Interpretazione, quella che si accoglie, che considera in modo unitario il giudizio presupposto nei quale si è determinato il superamento della durata ragionevole; assume a fattore rilevante della sua localizzazione la sede del giudice di merito distribuito sul territorio, sia esso ordinario o speciale, davanti al quale il giudizio è iniziato; ed al luogo così individuato attribuisce la funzione di attivare il criterio di collegamento della competenza e di individuazione del giudice competente sulla domanda di equa riparazione, che è stabilito dall’art. 11 cod. proc. pen., ed è richiamato nel comma 1, art. 3 della Legge” (Sezioni Unite, sent. n. 6308/2010). Come peraltro già implicitamente ritenuto dalla Corte (Ord. n. 9933/10) è per contro priva di rilievo l’argomentazione attinente alla natura dell’attribuzione della funzione giudicante alla sezione staccata del tribunale amministrativo e quindi se derivi da mera ripartizione interna degli affari o da vera e propria attribuzione di competenza per territorio in quanto ciò che rileva, ai fini dell’individuazione del giudice competente ex art. 11 c.p.p. e quindi di riflesso L. n. 89 del 2001, ex art. 3, è unicamente la localizzazione territoriale del giudice avanti al quale è iniziato il giudizio presupposto, individuabile, nella fattispecie, nell’ambito del distretto della Corte d’appello di Salerno, avendo sede per l’appunto in tale città la sezione staccata avanti alla quale è iniziato il giudizio della cui irragionevole durata ci si duole.

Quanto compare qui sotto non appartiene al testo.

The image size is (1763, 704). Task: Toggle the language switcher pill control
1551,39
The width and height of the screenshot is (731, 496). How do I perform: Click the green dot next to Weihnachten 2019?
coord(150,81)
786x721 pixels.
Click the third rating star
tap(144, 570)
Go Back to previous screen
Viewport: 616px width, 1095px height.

Il conflitto deve dunque essere risolto con l’individuazione del giudice competente nella Corte d’appello di Napoli.

Nulla per le spese in difetto di attività delle parti.

P.Q.M.

La Corte dichiara la competenza della Corte d’appello di Napoli e ne cassa la pronuncia declinatoria.

Così deciso in Roma, il 1 dicembre 2011.